6 of 638 comments (clear)

  1. Re:Not Sure I'm Getting It by Delwin · · Score: 5, Informative

    Because each core is no longer task switching. Once you have more cores than tasks you can remove all the context switching logic and optimize the cores to run single processes as fast as possible.

    Then you take the tasks that can be broken up over multiple cores (Ray Tracing anyone?) and fill the rest of your cores with that.

  2. Re:Not Sure I'm Getting It by k8to · · Score: 5, Informative

    True but misleading. The major cost of task switching is a hardware-derived one. It's the cost of blowing caches. The swapping of CPU state and such is fairly small by comparison, and the cost of blowing caches is only going up.

    --
    -josh
  3. Re:Not Sure I'm Getting It by skulgnome · · Score: 5, Informative

    No. I/O is the slowdown in multitasking OSes.

  4. Re:Not Sure I'm Getting It by Salamander · · Score: 5, Informative

    Because each core is no longer task switching. Once you have more cores than tasks you can remove all the context switching logic and optimize the cores to run single processes as fast as possible.

    OK, so now the piece that's running on each core runs really really fast . . . until it needs to wait for or communicate with the piece running on some other core.

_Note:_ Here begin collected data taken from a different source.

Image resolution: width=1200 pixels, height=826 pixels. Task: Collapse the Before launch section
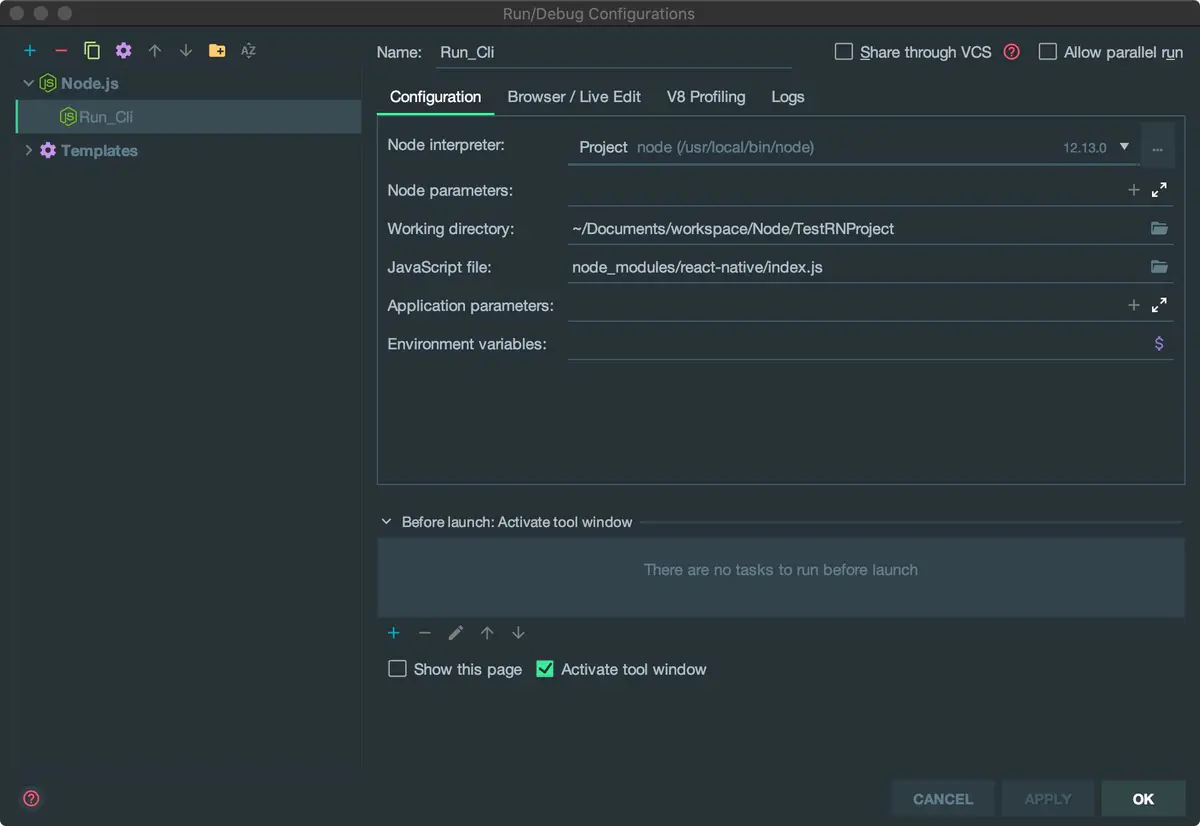[x=387, y=522]
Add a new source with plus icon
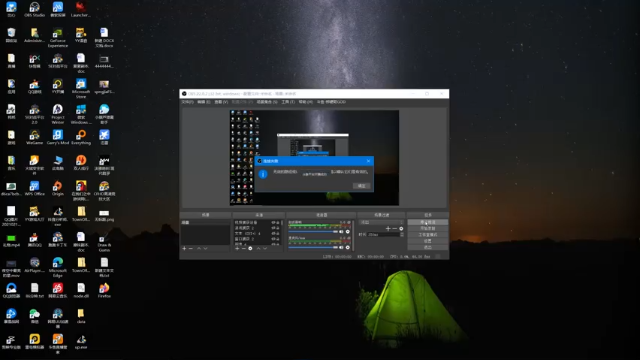640x360 pixels. click(237, 248)
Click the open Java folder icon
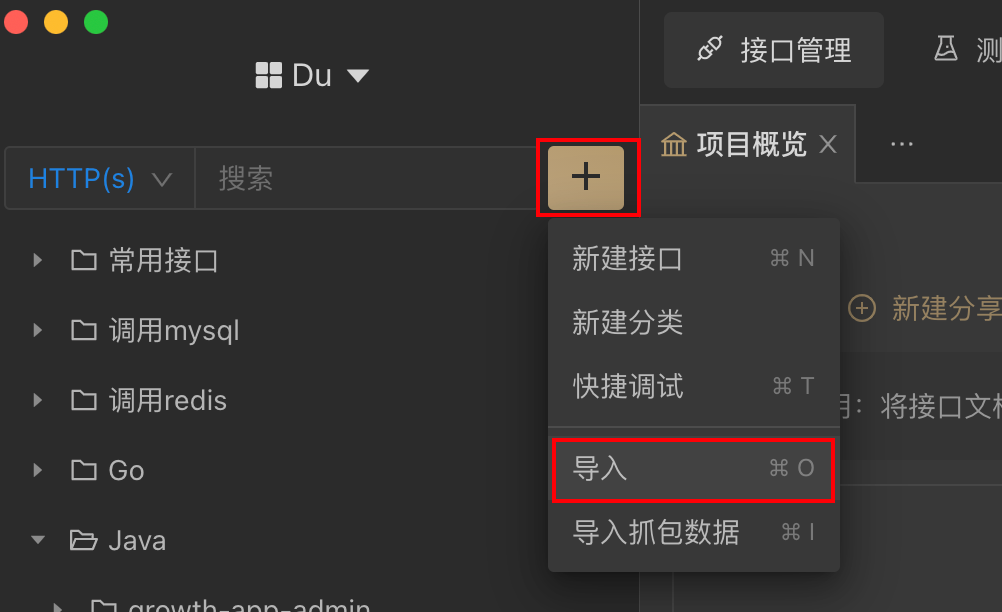Image resolution: width=1002 pixels, height=612 pixels. tap(84, 540)
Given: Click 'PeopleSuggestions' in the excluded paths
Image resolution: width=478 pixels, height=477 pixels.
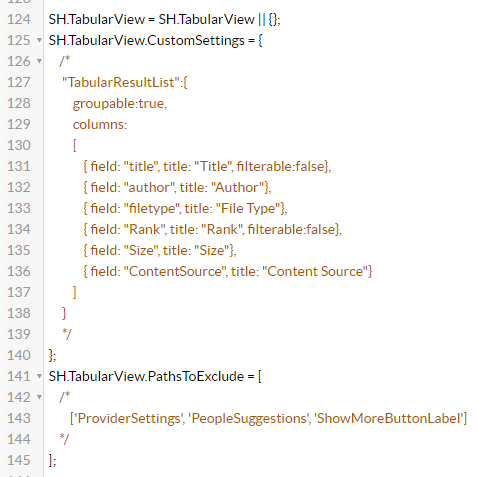Looking at the screenshot, I should pyautogui.click(x=249, y=419).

If you can do your piece in ten instructions but you have to wait 1000 for the next input to come in, whether it's because your neighbor is slow or because the pipe between you is, then you'll be sitting and spinning 99% of the time. Unfortunately, the set of programs that decompose nicely into arbitrarily many pieces that each take the same time (for any input) doesn't extend all that far beyond graphics and a few kinds of simulation. Many, many more programs hardly decompose at all, or still have severe imbalances and bottlenecks, so the "slow neighbor" problem is very real.

    Many people's answer to the "slow pipe" problem, on the other hand, is to do away with the pipes altogether and have the cores communicate via shared memory. Well, guess what? The industry has already been there and done that. Multiple processing units sharing a single memory space used to be called SMP, and it was implemented with multiple physical processors on separate boards. Now it's all on one die, but the fundamental problem remains the same. Cache-line thrashing and memory-bandwidth contention are already rearing their ugly heads again even at N=4. They'll become totally unmanageable somewhere around N=64, just like the old days and for the same reasons. People who lived through the last round learned from the experience, which is why all of the biggest systems nowadays are massively parallel non-shared-memory cluster architectures.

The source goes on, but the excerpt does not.